The U.K. government has announced that it is phasing out coal power, and expects to achieve total elimination in the year 2025. Energy and Climate Change Secretary Amber Rudd also stated that coal-fired power stations will be extremely restricted by 2023, in roughly eight years' time.

"Energy security comes first and I am determined to ensure that the U.K. has secure, affordable, and clean energy supplies that hardworking families and businesses can rely on now and in the future," said Rudd in a governmental press release. "It cannot be satisfactory for an advanced economy like the U.K. to be relying on polluting, carbon intensive 50-year-old coal-fired power stations."

But some citizens aren't too optimistic that the government will follow through on its proposals. As ArsTechnica reporter Sebastian Anthony points out, a report released just this month by the U.K.-based Overseas Development Institute finds that the U.K. is the only G7 nation to dramatically increase their subsidies for fossil fuels, despite an earlier pledge to rid their country of such subsidies altogether. He calls the move "hypocritical."

"Let me be clear," said Rudd. "This is not the future. We need to build a new energy infrastructure, fit for the 21st century." 

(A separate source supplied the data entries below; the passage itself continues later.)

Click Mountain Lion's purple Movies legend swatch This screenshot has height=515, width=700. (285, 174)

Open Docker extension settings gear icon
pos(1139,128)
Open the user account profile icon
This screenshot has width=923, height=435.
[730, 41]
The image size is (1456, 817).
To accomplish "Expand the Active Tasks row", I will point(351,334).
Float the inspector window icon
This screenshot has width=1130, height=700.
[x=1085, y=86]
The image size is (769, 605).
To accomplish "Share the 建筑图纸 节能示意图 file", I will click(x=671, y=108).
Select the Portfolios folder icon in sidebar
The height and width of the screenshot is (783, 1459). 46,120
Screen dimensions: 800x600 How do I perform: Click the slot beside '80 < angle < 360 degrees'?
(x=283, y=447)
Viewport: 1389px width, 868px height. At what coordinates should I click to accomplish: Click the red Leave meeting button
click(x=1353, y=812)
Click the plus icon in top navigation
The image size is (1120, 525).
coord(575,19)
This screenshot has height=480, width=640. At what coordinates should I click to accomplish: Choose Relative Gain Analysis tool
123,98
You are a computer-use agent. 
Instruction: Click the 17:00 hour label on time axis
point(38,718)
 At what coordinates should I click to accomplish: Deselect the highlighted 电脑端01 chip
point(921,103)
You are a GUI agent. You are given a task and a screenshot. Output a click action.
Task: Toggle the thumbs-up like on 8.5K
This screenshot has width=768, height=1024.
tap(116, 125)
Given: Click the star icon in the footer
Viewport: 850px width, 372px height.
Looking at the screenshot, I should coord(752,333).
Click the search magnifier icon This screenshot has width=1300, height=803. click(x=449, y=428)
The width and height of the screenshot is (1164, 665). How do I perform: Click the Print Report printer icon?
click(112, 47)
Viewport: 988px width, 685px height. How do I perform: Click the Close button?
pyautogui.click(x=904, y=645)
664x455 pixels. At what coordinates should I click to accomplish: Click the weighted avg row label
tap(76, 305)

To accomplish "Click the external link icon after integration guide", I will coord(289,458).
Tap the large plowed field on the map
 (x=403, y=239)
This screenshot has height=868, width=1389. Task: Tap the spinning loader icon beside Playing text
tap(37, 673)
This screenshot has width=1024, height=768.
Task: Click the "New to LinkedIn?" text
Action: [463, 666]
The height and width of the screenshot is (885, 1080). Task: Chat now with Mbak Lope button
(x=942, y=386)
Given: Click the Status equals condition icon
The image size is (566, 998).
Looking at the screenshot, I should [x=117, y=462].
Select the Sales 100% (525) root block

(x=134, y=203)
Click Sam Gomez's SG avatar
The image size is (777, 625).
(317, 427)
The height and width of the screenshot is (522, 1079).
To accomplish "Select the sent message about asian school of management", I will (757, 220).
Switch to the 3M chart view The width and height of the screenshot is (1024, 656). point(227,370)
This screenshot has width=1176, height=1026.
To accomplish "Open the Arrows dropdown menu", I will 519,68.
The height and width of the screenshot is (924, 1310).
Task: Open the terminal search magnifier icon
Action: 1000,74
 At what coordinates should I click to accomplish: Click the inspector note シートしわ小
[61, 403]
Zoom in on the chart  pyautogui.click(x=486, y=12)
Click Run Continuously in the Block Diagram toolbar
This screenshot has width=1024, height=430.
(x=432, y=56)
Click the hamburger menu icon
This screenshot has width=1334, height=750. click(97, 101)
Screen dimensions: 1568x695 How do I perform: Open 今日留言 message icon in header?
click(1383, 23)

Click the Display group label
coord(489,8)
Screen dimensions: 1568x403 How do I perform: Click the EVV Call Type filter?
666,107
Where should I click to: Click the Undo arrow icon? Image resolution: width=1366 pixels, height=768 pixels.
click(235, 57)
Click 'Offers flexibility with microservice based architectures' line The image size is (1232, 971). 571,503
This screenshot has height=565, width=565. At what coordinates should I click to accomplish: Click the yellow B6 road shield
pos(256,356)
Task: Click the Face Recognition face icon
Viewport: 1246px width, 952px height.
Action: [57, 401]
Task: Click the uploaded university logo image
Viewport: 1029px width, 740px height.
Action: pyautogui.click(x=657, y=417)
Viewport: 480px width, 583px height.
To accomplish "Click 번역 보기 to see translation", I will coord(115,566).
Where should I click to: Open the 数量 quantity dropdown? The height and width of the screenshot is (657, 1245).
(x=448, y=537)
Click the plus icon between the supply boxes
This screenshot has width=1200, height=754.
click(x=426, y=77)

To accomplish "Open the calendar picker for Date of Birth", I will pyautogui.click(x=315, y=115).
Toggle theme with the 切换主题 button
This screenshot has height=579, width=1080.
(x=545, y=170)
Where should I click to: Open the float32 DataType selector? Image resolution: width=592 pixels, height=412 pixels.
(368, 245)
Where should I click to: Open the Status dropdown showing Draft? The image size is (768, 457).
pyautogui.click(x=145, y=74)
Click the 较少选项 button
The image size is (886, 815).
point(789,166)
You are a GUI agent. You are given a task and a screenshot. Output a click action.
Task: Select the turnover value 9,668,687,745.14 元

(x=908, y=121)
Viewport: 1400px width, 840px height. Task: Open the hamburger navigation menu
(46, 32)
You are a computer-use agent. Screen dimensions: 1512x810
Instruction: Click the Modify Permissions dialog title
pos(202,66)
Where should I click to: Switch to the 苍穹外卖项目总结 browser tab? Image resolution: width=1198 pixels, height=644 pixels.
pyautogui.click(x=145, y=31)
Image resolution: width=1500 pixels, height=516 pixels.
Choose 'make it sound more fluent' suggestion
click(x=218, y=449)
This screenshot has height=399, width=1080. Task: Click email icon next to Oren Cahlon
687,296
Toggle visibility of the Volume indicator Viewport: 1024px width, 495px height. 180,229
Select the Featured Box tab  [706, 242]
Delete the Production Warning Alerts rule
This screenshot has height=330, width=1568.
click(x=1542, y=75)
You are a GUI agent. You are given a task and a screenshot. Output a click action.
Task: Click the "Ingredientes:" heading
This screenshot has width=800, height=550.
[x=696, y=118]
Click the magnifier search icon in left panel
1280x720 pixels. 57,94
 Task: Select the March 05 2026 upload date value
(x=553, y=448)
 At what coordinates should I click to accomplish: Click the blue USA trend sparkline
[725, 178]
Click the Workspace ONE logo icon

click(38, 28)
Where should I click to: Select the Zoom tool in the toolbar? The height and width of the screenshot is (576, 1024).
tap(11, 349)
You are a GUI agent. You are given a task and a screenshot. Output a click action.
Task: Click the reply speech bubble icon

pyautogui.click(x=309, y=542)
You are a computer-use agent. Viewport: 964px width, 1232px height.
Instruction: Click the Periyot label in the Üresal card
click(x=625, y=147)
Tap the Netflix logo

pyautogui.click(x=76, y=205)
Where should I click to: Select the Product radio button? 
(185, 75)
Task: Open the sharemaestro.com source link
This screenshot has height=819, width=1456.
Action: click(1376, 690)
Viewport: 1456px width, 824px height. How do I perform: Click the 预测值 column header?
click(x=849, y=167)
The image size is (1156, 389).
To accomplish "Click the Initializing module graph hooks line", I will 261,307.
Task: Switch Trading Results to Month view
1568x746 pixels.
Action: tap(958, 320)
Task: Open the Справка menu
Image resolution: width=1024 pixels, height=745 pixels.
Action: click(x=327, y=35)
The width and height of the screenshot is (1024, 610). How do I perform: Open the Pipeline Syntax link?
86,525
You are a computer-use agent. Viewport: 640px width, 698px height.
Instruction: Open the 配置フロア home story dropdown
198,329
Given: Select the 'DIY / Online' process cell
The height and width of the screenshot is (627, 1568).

What that infrastructure will be was initially left unsaid, but The Guardian reported in February of this year that the U.K. was on target to meet 2020 energy goals, thanks mostly to an increased reliance on wind power. A few short months later, they reported that Rudd had halted subsidies for wind power. Most suspect that the new energy will come from natural gas or nuclear power. In an interview with the BBC, Rudd confirmed that gas will be the primary replacement; a better but ultimately disappointing alternative for proponents of sustainable energy.

"Our determination to cut carbon emissions as cost-effectively as possible is crystal clear," said a decisive Rudd, "and this step will make us one of the first developed countries to commit to taking coal off our system."